Zukisani Mabhengu, Nehawu regional secretary of Ikapa North, said: “We will not even consider the three
percent wage increase because it will change nothing in the lives of the poor. We want an offer that
is above the consumer price index.” Nehawu member, Lusindiso Sixishe agreed: “We have not been getting increments since 2020; now our buying power is adversely affected.
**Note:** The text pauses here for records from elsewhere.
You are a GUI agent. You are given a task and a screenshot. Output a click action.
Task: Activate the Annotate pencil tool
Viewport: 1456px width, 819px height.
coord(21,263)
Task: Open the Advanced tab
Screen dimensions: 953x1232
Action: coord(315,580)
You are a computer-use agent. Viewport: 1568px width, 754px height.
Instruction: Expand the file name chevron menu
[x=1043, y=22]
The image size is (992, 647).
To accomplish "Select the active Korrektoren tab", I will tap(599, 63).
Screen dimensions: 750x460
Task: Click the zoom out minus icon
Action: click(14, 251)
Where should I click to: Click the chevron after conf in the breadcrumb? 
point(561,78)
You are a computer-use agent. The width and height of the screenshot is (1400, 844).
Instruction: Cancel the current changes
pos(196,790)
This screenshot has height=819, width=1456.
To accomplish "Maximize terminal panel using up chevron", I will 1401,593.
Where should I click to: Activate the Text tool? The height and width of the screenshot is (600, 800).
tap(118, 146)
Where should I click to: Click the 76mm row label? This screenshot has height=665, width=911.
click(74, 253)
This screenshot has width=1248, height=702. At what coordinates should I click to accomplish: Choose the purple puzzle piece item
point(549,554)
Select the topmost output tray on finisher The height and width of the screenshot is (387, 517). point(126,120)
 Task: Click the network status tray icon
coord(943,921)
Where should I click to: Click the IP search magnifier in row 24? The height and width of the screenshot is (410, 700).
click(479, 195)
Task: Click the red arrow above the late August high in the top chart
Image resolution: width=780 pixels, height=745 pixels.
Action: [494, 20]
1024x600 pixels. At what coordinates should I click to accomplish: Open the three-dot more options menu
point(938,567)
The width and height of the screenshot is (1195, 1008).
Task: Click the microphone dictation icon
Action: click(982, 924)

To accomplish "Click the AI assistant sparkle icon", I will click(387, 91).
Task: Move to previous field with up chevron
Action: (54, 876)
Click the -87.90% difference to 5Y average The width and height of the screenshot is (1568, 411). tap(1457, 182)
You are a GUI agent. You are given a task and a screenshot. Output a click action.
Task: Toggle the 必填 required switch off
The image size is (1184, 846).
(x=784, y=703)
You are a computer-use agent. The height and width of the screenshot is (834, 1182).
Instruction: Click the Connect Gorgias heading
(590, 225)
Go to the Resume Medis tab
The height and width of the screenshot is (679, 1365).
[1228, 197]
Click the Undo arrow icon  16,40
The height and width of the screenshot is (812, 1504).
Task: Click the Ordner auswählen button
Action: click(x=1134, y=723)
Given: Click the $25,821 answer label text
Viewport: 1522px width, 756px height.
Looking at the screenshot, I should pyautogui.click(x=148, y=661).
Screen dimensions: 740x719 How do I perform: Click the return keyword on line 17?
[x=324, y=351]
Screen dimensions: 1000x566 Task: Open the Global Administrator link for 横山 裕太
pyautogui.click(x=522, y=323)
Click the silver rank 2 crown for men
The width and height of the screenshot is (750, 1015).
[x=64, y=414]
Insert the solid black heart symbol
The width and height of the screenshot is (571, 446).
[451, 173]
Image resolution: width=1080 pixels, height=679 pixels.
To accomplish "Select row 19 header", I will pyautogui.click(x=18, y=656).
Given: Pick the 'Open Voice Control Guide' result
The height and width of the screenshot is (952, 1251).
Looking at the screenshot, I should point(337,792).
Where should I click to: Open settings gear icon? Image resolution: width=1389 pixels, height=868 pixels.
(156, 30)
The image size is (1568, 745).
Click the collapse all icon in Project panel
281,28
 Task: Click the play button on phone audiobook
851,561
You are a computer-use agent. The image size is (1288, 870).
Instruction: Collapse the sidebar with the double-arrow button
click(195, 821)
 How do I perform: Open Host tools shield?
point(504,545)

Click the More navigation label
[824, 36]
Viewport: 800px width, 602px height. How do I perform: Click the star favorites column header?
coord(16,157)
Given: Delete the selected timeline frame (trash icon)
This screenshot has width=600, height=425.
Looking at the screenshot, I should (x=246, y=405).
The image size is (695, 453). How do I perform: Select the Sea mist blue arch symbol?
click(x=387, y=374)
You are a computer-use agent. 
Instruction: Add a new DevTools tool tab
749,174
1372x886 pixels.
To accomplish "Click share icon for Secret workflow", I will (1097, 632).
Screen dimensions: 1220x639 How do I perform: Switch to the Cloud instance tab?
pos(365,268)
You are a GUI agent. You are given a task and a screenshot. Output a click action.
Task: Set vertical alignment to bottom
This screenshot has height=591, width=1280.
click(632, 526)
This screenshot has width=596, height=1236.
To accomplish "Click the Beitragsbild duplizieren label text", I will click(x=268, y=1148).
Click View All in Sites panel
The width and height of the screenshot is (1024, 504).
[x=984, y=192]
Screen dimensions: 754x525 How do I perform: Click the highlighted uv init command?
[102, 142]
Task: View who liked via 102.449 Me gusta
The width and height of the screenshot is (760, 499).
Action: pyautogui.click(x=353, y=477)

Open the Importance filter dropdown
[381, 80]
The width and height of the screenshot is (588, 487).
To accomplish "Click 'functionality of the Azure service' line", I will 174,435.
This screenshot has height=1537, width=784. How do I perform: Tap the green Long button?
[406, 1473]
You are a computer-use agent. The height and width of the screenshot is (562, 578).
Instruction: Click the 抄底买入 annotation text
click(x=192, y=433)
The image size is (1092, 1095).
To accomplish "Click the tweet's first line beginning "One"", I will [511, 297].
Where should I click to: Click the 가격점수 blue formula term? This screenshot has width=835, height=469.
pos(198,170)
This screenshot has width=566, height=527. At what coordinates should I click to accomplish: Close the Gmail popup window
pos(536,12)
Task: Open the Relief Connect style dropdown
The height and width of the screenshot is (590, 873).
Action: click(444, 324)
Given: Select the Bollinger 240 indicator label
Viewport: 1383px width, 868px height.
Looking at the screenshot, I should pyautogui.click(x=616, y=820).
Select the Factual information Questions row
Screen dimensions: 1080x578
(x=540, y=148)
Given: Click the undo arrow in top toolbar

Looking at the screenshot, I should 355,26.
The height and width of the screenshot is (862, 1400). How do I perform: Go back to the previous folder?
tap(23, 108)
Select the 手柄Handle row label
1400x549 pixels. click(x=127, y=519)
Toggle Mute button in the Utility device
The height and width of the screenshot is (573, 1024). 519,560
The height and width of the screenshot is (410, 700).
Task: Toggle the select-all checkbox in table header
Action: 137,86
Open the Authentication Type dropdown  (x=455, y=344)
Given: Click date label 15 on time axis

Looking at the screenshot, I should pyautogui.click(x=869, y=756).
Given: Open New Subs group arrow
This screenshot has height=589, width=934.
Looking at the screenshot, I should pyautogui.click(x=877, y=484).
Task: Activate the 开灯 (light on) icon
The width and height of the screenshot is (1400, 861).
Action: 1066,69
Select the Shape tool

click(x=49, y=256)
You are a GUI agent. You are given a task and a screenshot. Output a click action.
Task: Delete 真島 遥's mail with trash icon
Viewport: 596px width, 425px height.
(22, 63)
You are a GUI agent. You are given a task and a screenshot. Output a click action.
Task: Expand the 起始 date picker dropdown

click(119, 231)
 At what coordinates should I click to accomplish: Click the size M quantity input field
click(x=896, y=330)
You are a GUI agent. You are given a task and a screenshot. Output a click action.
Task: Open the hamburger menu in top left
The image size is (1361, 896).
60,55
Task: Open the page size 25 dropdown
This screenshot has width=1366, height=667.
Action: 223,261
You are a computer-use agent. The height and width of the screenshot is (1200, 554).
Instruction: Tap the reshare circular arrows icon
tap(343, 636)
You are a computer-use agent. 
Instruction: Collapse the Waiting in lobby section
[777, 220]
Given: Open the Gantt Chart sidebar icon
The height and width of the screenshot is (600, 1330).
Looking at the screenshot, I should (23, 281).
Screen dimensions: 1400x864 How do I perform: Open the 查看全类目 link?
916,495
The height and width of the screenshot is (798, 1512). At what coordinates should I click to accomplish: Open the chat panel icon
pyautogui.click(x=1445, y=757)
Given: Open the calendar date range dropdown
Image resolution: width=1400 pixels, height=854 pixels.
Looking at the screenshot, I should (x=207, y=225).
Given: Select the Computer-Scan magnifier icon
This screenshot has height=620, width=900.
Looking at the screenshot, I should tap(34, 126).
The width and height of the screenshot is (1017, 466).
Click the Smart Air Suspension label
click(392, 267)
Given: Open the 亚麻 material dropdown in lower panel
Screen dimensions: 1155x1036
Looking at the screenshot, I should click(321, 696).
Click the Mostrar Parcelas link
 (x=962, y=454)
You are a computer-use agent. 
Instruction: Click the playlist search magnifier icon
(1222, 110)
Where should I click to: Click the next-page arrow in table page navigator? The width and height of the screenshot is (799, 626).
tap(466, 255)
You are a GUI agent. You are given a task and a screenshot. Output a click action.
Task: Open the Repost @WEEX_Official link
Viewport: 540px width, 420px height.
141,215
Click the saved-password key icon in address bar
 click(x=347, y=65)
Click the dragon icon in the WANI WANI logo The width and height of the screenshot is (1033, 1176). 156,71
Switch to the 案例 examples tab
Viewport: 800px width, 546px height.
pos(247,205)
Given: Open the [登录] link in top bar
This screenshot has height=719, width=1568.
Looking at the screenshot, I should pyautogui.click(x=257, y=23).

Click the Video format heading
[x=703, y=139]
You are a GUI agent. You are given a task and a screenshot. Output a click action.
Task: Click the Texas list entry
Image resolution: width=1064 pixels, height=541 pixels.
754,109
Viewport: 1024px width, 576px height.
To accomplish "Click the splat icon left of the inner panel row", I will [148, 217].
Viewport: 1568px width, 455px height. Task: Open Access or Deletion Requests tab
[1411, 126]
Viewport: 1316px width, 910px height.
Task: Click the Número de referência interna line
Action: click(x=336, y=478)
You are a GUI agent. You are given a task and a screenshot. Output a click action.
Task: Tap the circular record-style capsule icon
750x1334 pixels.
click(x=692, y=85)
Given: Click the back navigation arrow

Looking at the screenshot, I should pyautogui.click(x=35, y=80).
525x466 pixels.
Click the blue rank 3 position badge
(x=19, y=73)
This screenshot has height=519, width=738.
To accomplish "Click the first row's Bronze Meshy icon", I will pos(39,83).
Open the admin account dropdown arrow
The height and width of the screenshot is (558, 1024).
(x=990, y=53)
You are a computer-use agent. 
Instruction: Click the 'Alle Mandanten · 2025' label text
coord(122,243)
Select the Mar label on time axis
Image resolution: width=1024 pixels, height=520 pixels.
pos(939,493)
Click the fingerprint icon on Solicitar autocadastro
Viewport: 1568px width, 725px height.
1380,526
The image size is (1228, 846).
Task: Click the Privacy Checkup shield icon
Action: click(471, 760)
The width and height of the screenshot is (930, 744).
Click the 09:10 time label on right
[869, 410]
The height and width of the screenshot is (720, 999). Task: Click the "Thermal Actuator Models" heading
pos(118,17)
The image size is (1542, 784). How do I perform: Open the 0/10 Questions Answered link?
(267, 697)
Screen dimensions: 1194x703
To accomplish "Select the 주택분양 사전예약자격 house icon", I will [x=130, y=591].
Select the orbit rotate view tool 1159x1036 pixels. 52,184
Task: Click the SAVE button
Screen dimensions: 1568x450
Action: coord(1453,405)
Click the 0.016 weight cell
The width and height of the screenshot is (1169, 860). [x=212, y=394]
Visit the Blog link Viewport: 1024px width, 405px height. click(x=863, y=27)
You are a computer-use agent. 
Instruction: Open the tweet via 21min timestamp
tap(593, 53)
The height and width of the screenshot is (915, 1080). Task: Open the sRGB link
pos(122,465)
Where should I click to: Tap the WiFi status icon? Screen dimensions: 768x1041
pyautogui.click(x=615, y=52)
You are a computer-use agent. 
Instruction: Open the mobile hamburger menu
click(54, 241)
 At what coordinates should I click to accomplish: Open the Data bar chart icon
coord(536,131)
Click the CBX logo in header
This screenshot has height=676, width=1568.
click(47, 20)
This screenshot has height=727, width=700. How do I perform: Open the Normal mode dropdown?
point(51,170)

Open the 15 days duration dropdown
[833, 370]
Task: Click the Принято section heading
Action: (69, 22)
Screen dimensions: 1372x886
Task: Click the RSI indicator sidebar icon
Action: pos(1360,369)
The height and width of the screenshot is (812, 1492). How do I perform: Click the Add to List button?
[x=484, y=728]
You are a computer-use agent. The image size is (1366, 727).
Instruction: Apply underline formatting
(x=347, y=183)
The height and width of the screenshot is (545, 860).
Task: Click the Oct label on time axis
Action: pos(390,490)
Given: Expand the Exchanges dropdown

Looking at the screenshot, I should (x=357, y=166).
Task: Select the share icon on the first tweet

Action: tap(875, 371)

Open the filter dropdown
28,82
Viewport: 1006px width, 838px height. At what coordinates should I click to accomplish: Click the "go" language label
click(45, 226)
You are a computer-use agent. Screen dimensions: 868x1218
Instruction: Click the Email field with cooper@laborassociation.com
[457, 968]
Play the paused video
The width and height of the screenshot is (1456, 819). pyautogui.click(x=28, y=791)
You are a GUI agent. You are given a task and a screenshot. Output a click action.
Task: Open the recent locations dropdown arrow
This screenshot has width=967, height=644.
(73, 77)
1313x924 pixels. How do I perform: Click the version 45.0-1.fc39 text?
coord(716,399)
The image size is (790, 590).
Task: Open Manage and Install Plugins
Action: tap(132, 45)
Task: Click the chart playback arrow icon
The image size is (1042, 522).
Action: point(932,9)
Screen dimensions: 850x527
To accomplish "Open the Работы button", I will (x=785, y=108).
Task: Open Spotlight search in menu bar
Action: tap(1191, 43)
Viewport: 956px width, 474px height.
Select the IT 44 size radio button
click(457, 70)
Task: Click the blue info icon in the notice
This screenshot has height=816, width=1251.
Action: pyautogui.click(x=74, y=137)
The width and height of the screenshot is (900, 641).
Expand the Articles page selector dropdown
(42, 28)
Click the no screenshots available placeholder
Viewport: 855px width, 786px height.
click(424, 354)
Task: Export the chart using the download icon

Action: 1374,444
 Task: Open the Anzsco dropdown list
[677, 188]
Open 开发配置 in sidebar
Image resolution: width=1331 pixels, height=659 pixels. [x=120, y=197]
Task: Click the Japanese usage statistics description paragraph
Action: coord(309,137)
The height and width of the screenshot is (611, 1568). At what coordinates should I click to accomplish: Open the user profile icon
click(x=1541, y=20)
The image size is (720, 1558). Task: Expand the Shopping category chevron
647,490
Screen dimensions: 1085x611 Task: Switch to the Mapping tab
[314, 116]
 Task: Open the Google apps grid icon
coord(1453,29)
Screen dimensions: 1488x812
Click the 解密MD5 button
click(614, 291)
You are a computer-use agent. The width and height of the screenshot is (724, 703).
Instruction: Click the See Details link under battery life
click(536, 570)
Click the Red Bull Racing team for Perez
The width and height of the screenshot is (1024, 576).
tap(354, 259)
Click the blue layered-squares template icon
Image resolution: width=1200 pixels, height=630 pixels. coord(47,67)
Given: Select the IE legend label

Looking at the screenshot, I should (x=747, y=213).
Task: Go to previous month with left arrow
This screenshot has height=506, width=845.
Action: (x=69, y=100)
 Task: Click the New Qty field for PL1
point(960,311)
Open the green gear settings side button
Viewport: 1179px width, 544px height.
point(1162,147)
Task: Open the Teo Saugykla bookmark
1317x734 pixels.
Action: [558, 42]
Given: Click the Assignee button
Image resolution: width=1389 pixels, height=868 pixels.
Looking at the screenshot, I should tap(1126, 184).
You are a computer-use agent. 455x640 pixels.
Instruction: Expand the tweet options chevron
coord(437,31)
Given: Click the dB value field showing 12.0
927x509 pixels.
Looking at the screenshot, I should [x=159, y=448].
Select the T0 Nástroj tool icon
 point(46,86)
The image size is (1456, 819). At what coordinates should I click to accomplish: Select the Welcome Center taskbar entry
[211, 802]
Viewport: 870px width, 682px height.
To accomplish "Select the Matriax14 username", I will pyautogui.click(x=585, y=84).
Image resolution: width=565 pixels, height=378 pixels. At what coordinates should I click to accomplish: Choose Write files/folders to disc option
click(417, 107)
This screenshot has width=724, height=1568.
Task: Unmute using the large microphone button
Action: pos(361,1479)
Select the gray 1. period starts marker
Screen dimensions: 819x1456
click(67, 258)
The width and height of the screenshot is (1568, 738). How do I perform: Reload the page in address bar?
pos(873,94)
I had to cancel a funeral policy recently because I can’t sustain my normal lifestyle anymore because of the high cost of living.”

Nehawu spokesperson, Baxolise Mali said: “The offer is not really assisting workers in light of
the high prices of food, accommodation, petrol… more so when you consider that workers didn’t get any
salary increase since 2020, and what is worse is that the 3% is even below the current CPI which is at 5.9%.

The current wage negotiations have the potential to divide the Cosatu affiliates in the public sector. Photo by Vincent Lali

Sadtu spokesperson, Nomusa Cembi said, “We have engaged as members of the union and agreed to sign. In terms of decent work, three percent is totally unfair, especially considering that for the past three years workers have never had increases but we believe it is better than nothing. We can continue engaging the employer going foward.”

Nehawu provincial chairperson in Gauteng, Mzikayise Tshontshi said the union will never accept the three percent final wage offer from the government. “It is ridiculous; we have even declared a dispute as Nehawu. We are prepared and ready to fight. All we know is that this offer has not garnered enough support for it to be signed. We’re waiting for the dispute process, but we are not signing,” said Tshontshi. 

Asked how Nehawu’s stance on the wage offer could be so different from Sadtu’s, Tshontshi said he could not comment on what other affiliates believe.